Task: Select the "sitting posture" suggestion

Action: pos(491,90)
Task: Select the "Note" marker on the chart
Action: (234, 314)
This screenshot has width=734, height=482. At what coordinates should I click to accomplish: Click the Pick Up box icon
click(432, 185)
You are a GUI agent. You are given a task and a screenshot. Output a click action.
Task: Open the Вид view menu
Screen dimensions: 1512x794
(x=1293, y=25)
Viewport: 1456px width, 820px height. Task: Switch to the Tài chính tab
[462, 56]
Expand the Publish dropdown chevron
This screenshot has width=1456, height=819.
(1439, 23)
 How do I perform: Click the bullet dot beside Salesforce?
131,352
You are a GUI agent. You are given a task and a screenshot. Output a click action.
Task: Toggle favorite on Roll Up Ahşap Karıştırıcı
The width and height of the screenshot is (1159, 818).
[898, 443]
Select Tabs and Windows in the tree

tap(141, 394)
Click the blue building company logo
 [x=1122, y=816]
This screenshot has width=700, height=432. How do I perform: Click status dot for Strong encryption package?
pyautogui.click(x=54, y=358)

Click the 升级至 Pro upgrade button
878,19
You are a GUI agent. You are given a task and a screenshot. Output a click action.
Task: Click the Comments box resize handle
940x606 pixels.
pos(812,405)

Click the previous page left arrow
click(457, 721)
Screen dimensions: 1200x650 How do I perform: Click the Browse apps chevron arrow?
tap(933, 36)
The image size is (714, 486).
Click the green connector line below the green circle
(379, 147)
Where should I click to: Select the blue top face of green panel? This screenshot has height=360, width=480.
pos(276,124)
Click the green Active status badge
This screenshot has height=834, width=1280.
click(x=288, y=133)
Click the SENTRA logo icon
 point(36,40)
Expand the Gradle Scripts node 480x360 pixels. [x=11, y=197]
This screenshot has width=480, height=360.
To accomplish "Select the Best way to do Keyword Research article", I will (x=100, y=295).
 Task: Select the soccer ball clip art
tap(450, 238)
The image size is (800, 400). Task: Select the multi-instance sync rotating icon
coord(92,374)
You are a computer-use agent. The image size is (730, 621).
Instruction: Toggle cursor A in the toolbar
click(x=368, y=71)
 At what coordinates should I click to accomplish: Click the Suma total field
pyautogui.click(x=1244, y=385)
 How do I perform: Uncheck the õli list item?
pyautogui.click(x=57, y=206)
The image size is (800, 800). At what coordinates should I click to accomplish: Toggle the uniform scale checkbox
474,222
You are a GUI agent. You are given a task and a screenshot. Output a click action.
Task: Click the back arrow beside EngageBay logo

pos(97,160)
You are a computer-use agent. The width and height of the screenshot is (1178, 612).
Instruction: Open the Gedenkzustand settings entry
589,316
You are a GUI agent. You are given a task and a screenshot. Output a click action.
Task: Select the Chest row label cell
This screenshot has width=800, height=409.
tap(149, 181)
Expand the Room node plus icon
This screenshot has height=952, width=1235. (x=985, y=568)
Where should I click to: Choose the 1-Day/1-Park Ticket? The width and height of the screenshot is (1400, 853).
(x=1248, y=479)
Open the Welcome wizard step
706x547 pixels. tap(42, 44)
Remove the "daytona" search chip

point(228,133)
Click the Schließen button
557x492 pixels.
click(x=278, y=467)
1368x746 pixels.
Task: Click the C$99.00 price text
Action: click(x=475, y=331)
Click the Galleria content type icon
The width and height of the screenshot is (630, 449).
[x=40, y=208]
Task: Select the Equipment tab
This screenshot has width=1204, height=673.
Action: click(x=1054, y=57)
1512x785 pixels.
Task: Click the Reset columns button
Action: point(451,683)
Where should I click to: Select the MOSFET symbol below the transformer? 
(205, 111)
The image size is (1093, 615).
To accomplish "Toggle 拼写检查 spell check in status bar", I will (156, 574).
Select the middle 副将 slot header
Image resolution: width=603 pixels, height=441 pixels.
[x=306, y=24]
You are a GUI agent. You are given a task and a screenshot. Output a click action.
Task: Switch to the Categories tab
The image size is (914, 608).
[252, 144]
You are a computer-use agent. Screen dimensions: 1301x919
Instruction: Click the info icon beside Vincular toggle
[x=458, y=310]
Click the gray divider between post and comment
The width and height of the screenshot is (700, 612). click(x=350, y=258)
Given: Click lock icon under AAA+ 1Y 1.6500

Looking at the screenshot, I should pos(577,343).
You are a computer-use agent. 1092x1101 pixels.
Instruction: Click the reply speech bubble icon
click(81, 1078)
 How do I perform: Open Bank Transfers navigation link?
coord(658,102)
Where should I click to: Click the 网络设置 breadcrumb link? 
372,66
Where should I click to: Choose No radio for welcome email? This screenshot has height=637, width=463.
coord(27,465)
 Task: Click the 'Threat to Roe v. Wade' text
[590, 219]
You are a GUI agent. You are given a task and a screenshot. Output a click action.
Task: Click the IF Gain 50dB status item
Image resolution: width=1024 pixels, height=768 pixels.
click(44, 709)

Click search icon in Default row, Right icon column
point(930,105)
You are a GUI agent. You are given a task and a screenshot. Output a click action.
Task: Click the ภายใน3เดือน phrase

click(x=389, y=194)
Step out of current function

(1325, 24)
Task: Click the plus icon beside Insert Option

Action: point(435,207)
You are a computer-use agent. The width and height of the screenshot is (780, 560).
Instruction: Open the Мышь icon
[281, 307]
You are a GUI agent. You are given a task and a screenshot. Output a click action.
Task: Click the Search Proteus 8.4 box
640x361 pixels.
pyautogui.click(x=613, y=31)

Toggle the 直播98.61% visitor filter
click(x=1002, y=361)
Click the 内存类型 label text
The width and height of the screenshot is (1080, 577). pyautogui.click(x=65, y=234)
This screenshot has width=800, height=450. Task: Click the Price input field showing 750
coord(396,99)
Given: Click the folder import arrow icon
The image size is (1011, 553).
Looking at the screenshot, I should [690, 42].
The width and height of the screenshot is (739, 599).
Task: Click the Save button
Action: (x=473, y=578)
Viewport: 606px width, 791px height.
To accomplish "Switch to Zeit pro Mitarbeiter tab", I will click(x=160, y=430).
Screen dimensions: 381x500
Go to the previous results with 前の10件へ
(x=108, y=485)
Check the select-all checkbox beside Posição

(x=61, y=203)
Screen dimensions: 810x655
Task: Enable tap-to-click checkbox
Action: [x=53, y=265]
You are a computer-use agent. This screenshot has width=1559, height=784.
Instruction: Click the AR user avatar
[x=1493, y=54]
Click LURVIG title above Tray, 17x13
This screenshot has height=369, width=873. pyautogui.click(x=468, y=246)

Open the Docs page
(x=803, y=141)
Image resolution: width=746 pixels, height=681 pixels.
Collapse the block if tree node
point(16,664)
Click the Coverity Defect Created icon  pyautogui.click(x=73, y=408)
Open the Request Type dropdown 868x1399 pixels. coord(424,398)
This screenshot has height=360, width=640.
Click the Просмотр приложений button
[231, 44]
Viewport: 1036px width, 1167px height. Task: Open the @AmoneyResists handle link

What you will do
Go through the records and copy each line with "dropdown" in it.

Answer to this exercise
Expand the Publish dropdown chevron
Open the Request Type dropdown 868x1399 pixels. coord(424,398)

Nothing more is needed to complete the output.